START MATERIALS PROVIDED
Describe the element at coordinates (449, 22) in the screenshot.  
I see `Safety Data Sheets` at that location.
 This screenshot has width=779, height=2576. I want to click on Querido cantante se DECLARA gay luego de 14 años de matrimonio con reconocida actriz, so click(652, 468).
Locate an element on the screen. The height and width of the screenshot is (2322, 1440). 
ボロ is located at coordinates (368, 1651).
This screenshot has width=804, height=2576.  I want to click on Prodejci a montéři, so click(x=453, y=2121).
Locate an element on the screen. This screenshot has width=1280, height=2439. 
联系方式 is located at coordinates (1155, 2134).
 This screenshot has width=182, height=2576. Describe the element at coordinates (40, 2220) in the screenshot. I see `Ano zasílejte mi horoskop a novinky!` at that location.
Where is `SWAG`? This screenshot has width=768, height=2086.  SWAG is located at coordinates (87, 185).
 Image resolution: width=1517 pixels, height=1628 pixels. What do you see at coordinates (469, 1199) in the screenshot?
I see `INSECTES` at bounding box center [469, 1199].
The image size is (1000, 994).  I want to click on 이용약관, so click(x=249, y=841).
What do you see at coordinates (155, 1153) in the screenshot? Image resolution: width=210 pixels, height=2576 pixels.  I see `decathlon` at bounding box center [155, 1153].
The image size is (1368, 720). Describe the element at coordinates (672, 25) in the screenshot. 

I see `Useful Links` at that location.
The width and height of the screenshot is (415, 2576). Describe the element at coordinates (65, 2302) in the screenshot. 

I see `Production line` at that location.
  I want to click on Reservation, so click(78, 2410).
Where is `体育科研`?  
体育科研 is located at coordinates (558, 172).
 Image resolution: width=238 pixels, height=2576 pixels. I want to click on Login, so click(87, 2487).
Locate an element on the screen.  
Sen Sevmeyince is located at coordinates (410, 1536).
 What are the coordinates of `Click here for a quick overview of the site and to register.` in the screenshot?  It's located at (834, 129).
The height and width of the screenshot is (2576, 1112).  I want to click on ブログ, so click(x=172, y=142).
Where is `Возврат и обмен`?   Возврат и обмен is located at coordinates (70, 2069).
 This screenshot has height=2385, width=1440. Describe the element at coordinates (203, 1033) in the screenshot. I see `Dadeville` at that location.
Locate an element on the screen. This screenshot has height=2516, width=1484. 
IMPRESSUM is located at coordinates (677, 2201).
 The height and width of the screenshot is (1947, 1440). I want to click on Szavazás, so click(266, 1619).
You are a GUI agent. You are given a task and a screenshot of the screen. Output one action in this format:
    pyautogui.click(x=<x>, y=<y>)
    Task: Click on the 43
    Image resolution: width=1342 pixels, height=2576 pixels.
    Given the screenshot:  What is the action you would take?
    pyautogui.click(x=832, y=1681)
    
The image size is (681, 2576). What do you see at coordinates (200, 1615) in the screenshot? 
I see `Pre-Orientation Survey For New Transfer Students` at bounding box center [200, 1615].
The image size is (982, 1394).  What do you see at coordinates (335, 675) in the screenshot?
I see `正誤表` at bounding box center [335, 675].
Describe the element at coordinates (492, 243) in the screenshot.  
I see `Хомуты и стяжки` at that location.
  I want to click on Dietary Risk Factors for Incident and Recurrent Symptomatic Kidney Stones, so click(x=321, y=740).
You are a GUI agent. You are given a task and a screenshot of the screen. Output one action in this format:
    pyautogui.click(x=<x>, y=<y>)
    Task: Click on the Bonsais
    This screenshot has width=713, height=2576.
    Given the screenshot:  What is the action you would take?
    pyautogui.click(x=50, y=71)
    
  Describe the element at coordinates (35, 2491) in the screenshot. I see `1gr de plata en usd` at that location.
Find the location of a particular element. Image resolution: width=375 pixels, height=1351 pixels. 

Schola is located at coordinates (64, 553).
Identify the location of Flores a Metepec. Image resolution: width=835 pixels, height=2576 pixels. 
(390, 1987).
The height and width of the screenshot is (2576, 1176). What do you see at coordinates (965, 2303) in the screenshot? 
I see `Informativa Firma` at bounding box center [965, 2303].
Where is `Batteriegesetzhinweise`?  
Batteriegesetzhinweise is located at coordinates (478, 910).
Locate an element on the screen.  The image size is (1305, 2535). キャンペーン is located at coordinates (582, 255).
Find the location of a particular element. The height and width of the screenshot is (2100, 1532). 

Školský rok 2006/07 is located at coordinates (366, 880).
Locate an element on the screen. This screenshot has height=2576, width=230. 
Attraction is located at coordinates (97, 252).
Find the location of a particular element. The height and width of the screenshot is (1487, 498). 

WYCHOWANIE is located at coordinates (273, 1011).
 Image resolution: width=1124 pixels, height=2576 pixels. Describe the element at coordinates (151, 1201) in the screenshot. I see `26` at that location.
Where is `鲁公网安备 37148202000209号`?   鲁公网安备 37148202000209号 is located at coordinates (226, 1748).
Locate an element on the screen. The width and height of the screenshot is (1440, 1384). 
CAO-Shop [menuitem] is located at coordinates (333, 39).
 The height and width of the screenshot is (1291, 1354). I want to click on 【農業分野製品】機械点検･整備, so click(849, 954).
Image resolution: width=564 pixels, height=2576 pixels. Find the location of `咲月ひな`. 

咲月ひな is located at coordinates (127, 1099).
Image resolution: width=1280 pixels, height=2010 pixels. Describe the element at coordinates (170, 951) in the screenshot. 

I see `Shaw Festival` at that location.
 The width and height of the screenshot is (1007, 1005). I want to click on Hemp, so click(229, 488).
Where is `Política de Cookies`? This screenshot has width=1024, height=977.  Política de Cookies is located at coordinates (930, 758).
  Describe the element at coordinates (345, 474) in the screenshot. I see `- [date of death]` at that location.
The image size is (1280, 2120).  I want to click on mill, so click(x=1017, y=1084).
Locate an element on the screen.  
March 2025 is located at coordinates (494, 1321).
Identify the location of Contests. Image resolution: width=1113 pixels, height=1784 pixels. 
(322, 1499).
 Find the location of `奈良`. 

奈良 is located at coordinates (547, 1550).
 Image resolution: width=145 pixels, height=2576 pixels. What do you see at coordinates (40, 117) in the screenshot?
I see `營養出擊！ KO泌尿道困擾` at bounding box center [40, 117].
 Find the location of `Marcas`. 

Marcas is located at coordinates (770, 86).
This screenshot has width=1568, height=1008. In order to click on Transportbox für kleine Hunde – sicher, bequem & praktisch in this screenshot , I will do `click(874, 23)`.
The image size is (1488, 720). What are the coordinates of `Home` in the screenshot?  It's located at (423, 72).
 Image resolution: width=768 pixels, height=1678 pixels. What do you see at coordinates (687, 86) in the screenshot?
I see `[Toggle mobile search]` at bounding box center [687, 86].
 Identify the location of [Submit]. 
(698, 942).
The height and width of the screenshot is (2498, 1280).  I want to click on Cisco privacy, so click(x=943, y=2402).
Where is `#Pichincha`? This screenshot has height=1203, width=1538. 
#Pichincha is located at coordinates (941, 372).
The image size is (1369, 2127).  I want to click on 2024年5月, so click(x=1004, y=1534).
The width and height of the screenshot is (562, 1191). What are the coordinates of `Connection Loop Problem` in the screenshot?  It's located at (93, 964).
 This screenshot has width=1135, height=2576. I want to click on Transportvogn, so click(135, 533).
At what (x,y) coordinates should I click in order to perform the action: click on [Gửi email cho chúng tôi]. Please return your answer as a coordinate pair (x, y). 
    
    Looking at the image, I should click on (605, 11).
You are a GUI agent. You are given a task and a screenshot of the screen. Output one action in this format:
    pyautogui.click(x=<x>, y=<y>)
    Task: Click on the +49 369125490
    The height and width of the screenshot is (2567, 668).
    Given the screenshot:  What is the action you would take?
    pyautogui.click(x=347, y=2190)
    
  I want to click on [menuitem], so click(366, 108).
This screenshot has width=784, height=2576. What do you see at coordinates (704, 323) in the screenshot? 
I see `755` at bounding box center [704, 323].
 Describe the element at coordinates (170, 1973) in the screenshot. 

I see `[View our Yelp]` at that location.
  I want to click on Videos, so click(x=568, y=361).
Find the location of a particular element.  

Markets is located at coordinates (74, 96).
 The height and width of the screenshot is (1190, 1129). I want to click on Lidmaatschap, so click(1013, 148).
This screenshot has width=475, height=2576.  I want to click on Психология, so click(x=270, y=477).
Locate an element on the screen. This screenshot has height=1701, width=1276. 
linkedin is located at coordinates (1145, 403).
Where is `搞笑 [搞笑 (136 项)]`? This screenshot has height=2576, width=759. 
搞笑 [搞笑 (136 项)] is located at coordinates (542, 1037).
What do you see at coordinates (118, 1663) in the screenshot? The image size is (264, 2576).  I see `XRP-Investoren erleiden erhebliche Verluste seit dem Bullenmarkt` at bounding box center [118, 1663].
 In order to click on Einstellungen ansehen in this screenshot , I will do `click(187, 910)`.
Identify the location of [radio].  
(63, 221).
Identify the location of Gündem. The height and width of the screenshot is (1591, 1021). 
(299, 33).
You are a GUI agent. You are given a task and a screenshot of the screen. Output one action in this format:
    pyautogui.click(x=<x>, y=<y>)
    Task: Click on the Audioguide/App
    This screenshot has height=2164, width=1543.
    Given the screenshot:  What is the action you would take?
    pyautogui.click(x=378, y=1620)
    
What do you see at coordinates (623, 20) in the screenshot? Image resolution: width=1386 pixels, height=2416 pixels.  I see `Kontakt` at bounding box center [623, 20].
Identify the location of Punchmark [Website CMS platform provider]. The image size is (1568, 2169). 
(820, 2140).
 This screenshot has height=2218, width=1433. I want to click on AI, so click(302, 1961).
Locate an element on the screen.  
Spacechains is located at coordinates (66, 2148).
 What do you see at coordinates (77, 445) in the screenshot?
END MATERIALS PROVIDED
## WHAT TO WORK ON
Rewrite the data as a numbered list, leaving out blank lines, starting with the first line and going on through the line that contains "The height and width of the screenshot is (2576, 1112).".

## REPLY TO THE TASK
1. Describe the element at coordinates (449, 22) in the screenshot.  
2. I see `Safety Data Sheets` at that location.
3.  This screenshot has width=779, height=2576. I want to click on Querido cantante se DECLARA gay luego de 14 años de matrimonio con reconocida actriz, so click(652, 468).
4. Locate an element on the screen. The height and width of the screenshot is (2322, 1440). 
5. ボロ is located at coordinates (368, 1651).
6. This screenshot has width=804, height=2576.  I want to click on Prodejci a montéři, so click(x=453, y=2121).
7. Locate an element on the screen. This screenshot has width=1280, height=2439. 
8. 联系方式 is located at coordinates (1155, 2134).
9.  This screenshot has width=182, height=2576. Describe the element at coordinates (40, 2220) in the screenshot. I see `Ano zasílejte mi horoskop a novinky!` at that location.
10. Where is `SWAG`? This screenshot has width=768, height=2086.  SWAG is located at coordinates (87, 185).
11.  Image resolution: width=1517 pixels, height=1628 pixels. What do you see at coordinates (469, 1199) in the screenshot?
12. I see `INSECTES` at bounding box center [469, 1199].
13. The image size is (1000, 994).  I want to click on 이용약관, so click(x=249, y=841).
14. What do you see at coordinates (155, 1153) in the screenshot? Image resolution: width=210 pixels, height=2576 pixels.  I see `decathlon` at bounding box center [155, 1153].
15. The image size is (1368, 720). Describe the element at coordinates (672, 25) in the screenshot. 
16. I see `Useful Links` at that location.
17. The width and height of the screenshot is (415, 2576). Describe the element at coordinates (65, 2302) in the screenshot. 
18. I see `Production line` at that location.
19.   I want to click on Reservation, so click(78, 2410).
20. Where is `体育科研`?  
21. 体育科研 is located at coordinates (558, 172).
22.  Image resolution: width=238 pixels, height=2576 pixels. I want to click on Login, so click(87, 2487).
23. Locate an element on the screen.  
24. Sen Sevmeyince is located at coordinates (410, 1536).
25.  What are the coordinates of `Click here for a quick overview of the site and to register.` in the screenshot?  It's located at (834, 129).
26. The height and width of the screenshot is (2576, 1112).  I want to click on ブログ, so click(x=172, y=142).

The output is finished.